Nyabinda Naman Ondego is a project manager for Academic Model Providing Access to Healthcare (AMPATH). He is a collaborator on the Horticulture Innovation Lab project “Improving nutrition with African indigenous vegetables in Kenya and Zambia.”
His work entails coordinating research activities between partners who work at AMPATH, KALRO-Kakamega, the University of Eldoret, Rutgers and Purdue universities. His work focuses in eight counties in western Kenya: Kisumu, Nandi, Trans Nzoia, Uasin Gishu, Kakamega, Busia, Bungoma, and Vihiga. His role includes training groups, conducting research with farmers and farmer groups, reporting research outcomes and findings, consulting with partner organizations, and representing AMPATH at Horticulture Innovation Lab meetings.
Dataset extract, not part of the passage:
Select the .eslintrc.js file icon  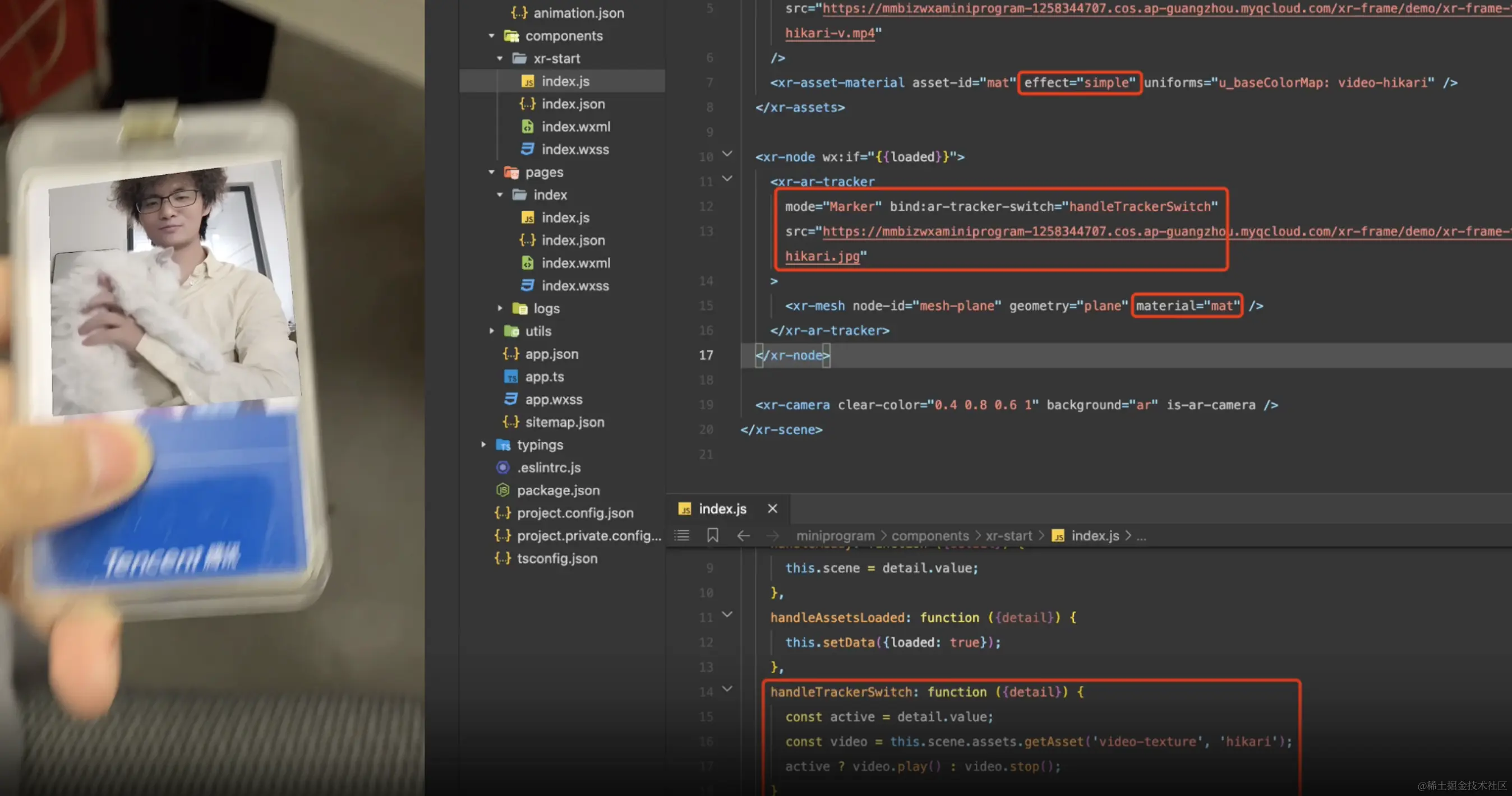point(503,468)
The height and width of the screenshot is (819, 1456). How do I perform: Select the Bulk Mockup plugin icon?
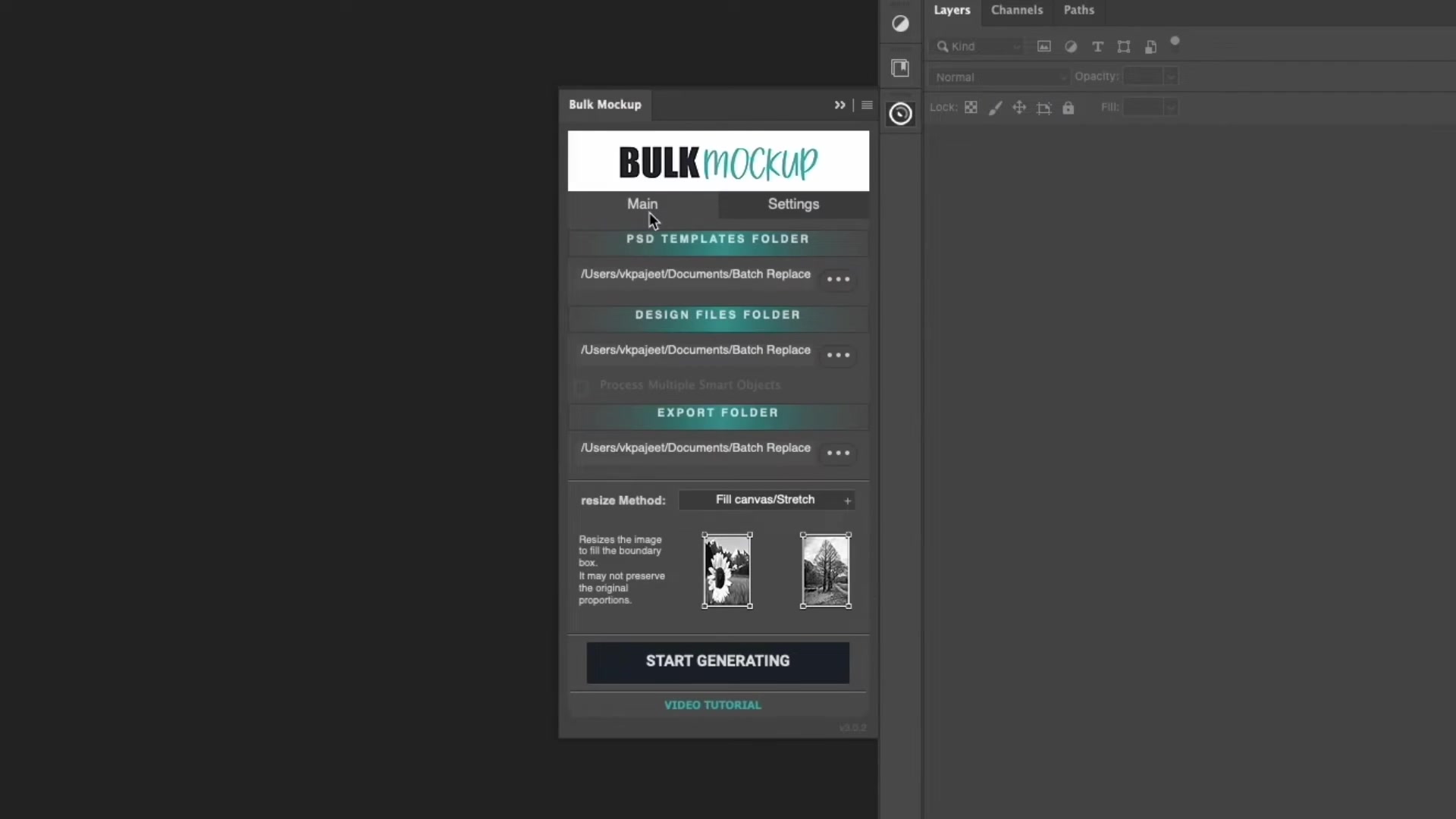900,114
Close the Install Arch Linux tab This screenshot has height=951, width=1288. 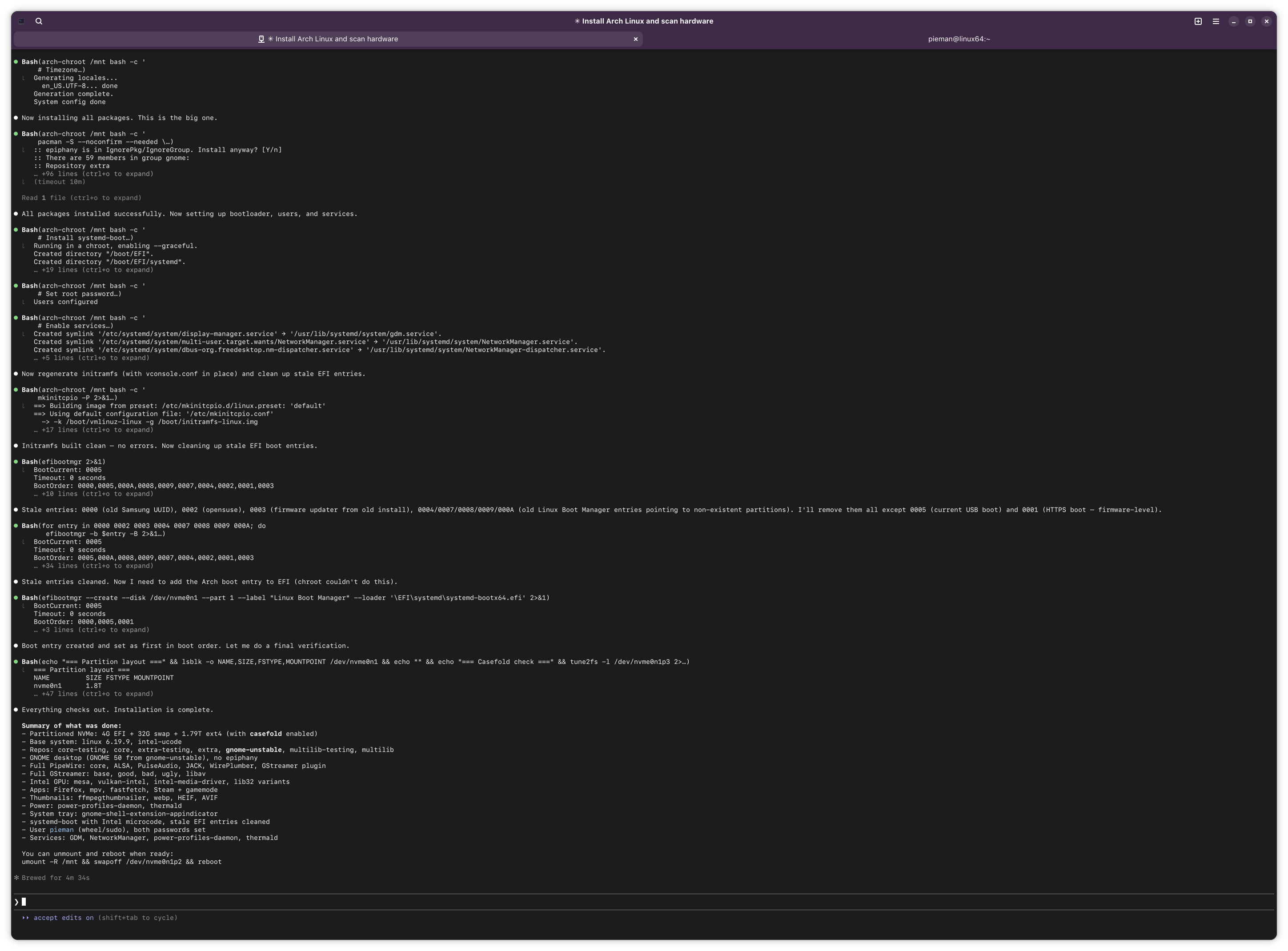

Nyabinda is passionate about working with the most vulnerable groups in the community, in particular helping farmers increase their income and access to nutrition. He helped to develop AMPATH’S community banking tool, “Group Integrated Savings for Empowerment,” which gives out loans to individuals. He holds a certificate in Value Chain Development and Business Service Markets from the Small Enterprise Education and Promotion (SEEP) Network and also a certificate in Postharvest Handling from the Postharvest Education Foundation.
He has a Master’s of Science in Soil Science and a Bachelor’s of Science in Forestry from Moi University.
What is your favorite travel experience?
My visit to UC Davis to attend the annual Horticulture Innovation Lab conference.
What do you like most about science?
Discoveries of new technologies and innovations that improve human lives.
The best thing about collaborating across borders:
Endless learning of new skills, ideas, cross culture exchange and new technologies.